Photo ©Trattoria Antellesi
Wine, olive oil and honey
Vin Santo del Chianti DOC
A symbol of hospitality in Tuscany: every family has their own recipe and protectively guards the secret
Wine, olive oil and honey
Provinces of Arezzo, Florence, Pisa, Pistoia, Prato and Siena
Quality label
Chianti Wine Consortium

Vin Santo del Chianti (or Vinsanto) is a DOC passito wine whose production occurs in the provinces of Arezzo, Florence, Pisa, Pistoia, Prato and Siena. The Tuscan Vin Santo is a symbol of hospitality: every family offers it to guests, using their own secret, safely-guarded recipe. The DOC Vin Santo from the Chianti was established in 1997, recognised as a wine that has always been produced in Chianti region.

The Chianti Wine Consortium protects the DOC with dedicated guidelines, according to which the product cannot be consumed before November 1, three years after the production of the grapes. Vin Santo from the Chianti, however, cannot be consumed until November 1 of the fourth year after the grapes were produced.

History and production

Historically, Vin Santo has been produced since the end of the Middle Ages. A legend from Siena mentions a friar who, in 1348, distributed a wine already used by his brothers to celebrate mass; the wine was known to heal the sick, hence the belief that it was a miraculous wine (“santo” meaning “holy”). That is not to negate the fact that the name “santo” derives from the fact that it has always been used in mass.

### INPUT DATA

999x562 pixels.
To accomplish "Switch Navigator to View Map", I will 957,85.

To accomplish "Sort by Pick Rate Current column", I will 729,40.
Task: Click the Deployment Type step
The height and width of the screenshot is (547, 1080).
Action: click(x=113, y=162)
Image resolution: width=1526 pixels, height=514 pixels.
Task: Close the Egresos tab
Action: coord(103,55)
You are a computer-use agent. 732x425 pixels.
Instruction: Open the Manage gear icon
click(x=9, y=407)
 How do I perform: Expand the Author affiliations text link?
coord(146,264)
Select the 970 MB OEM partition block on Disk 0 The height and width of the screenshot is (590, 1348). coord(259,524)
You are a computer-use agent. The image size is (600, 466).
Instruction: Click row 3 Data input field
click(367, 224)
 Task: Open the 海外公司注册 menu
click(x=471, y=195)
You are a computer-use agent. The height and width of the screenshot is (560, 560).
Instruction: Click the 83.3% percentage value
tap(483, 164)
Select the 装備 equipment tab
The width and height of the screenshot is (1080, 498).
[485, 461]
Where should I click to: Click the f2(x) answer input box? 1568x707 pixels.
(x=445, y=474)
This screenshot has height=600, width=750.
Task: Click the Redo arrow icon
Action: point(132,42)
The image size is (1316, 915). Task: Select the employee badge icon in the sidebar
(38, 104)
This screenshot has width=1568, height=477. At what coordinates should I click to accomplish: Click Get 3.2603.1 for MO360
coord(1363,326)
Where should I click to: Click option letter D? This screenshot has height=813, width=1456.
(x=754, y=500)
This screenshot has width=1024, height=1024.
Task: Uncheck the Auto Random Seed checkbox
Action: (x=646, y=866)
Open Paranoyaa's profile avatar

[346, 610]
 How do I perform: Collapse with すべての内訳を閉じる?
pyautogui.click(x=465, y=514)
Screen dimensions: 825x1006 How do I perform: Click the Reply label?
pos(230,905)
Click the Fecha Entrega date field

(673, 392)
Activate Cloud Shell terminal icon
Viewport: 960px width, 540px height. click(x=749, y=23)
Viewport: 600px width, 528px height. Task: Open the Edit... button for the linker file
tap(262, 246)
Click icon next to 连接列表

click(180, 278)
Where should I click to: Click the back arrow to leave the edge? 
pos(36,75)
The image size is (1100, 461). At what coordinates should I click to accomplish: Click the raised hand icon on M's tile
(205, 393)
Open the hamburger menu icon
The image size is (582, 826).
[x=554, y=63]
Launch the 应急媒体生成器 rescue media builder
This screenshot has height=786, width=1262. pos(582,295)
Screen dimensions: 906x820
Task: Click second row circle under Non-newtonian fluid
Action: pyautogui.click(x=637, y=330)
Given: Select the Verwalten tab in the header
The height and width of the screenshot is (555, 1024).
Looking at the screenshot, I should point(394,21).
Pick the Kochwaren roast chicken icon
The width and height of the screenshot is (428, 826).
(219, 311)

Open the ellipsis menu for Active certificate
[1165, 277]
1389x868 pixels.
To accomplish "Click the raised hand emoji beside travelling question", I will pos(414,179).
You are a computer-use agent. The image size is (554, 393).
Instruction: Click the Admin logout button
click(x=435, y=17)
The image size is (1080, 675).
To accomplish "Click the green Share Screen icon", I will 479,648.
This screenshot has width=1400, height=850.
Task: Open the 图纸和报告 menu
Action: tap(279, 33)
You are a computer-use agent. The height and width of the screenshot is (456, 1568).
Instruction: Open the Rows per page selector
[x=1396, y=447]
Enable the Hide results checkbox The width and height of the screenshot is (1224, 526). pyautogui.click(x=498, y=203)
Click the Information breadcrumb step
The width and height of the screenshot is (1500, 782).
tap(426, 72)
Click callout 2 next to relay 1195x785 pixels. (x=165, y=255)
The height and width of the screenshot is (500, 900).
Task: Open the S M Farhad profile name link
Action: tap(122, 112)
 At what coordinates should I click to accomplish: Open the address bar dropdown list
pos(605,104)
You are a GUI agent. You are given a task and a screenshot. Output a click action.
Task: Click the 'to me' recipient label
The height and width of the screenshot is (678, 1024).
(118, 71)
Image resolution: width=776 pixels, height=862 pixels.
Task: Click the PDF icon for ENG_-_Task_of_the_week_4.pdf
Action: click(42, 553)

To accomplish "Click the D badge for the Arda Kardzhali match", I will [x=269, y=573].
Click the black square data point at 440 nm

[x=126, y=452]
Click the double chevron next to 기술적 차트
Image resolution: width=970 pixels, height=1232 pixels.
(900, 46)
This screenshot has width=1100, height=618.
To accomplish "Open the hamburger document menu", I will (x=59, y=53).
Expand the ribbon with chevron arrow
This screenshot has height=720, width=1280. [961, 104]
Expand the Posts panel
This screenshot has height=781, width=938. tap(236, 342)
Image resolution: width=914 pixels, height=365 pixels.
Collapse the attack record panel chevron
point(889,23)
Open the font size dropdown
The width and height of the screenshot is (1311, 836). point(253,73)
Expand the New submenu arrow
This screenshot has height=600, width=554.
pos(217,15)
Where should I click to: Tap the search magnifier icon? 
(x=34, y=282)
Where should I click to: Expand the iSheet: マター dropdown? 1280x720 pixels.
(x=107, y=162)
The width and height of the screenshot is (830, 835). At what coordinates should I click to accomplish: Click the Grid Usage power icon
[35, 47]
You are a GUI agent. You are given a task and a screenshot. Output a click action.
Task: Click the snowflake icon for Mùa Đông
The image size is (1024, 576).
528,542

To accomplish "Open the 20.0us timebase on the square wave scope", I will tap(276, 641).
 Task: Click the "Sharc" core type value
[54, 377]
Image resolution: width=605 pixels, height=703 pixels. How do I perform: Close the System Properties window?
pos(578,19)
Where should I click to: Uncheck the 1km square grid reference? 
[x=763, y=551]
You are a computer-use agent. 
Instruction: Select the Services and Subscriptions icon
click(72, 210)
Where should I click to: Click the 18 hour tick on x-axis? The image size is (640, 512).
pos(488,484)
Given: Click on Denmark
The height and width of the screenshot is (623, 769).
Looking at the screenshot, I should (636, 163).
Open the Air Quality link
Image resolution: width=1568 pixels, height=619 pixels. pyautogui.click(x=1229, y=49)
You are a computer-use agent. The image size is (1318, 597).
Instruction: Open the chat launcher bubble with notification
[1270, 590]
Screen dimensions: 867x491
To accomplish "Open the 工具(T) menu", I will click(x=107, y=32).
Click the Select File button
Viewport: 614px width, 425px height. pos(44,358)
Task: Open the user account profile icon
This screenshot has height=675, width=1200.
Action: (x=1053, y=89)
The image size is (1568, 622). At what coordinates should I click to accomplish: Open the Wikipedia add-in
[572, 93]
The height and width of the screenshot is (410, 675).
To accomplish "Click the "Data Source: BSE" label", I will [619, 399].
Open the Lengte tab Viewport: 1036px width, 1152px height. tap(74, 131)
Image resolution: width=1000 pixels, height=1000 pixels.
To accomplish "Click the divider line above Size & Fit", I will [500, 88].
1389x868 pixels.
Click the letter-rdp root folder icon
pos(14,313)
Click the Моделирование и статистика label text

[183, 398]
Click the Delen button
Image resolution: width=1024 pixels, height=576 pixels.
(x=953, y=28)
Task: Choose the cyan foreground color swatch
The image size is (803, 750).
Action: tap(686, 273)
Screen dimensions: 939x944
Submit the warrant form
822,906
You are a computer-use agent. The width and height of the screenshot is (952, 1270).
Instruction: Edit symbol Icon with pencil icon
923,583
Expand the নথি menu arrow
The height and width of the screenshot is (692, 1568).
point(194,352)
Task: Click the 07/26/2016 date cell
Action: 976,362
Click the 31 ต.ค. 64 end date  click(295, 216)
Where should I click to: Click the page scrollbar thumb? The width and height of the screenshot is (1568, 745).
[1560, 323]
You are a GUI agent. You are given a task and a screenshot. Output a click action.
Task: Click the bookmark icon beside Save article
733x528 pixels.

### TASK LIST
1. In what year was the DOC Vin Santo from the Chianti established, according to the text on Vin Santo del Chianti?
2. Continue the text on Vin Santo del Chianti from its final sentence.

### EXPECTED RESPONSES
1. 1997.

2.
Traditionally, Vin Santo was produced by harvesting the best bunches (harvest “by choice”), which were then dried on mats or hung on hooks (traditionally the grapes were left when the moon was waning, with the belief that it would avoid rotting). Once dried, the grapes would be crushed (with or without the pulp depending on the tradition) and they would be transferred to wooden barrels of various sizes (generally between 15 to 50 litres), from which the previous year’s Vin Santo had recently been removed.


Tradition states that Vin Santo should be consumed as a dessert wine, with a dried baked good, particularly sweets from Siena. The perfect combination is with Tuscan cantucci.

Vin Santo can also be consumed as a table wine: when it is slightly on the sweet side, it pairs well with fresh Marzolino cheese, and when it is drier, it goes well with raveggiolo. If it is very dry, it can also accompany liver pâté.